What you are asked to do: Using the material below, work out how many lines contain "computer". Only the number is wanted.

Given information:

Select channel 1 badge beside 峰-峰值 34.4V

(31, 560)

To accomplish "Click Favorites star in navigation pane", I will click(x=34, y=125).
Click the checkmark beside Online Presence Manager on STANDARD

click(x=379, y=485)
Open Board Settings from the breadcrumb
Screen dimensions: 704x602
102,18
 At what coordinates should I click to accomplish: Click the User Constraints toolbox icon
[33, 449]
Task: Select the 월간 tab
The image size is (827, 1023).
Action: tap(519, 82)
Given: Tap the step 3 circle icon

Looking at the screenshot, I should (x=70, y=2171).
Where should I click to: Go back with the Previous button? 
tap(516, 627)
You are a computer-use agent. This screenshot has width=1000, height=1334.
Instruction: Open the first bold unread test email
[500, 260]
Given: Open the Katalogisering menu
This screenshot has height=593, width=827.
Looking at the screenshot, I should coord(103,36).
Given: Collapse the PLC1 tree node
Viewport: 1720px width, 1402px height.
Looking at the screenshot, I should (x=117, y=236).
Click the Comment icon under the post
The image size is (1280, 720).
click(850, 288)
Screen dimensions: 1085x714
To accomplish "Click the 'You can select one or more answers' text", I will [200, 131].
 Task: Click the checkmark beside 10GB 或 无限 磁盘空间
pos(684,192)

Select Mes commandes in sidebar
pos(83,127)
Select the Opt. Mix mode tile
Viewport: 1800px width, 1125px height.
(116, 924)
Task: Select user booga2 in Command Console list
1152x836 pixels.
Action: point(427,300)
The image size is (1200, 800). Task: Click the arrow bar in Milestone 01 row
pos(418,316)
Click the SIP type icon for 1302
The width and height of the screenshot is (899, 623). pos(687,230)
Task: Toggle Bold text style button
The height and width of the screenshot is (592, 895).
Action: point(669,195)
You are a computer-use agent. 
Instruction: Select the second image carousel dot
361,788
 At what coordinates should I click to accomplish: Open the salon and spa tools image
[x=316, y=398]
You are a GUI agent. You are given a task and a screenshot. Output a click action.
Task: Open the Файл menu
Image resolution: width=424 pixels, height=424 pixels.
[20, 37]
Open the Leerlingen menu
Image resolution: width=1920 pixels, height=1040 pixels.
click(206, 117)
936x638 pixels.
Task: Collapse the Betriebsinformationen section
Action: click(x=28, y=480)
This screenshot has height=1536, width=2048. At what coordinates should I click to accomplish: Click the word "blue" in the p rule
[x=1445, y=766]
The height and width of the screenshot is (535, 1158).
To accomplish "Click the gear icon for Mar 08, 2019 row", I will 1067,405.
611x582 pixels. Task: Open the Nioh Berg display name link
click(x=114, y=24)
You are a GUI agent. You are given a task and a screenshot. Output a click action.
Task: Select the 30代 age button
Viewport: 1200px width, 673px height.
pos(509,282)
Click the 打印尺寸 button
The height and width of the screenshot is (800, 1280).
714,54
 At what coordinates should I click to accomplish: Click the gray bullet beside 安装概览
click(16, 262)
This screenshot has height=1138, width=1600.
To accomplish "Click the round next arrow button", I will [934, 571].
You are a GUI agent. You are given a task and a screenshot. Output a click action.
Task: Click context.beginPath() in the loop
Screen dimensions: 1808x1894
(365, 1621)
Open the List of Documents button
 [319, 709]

Solution: 2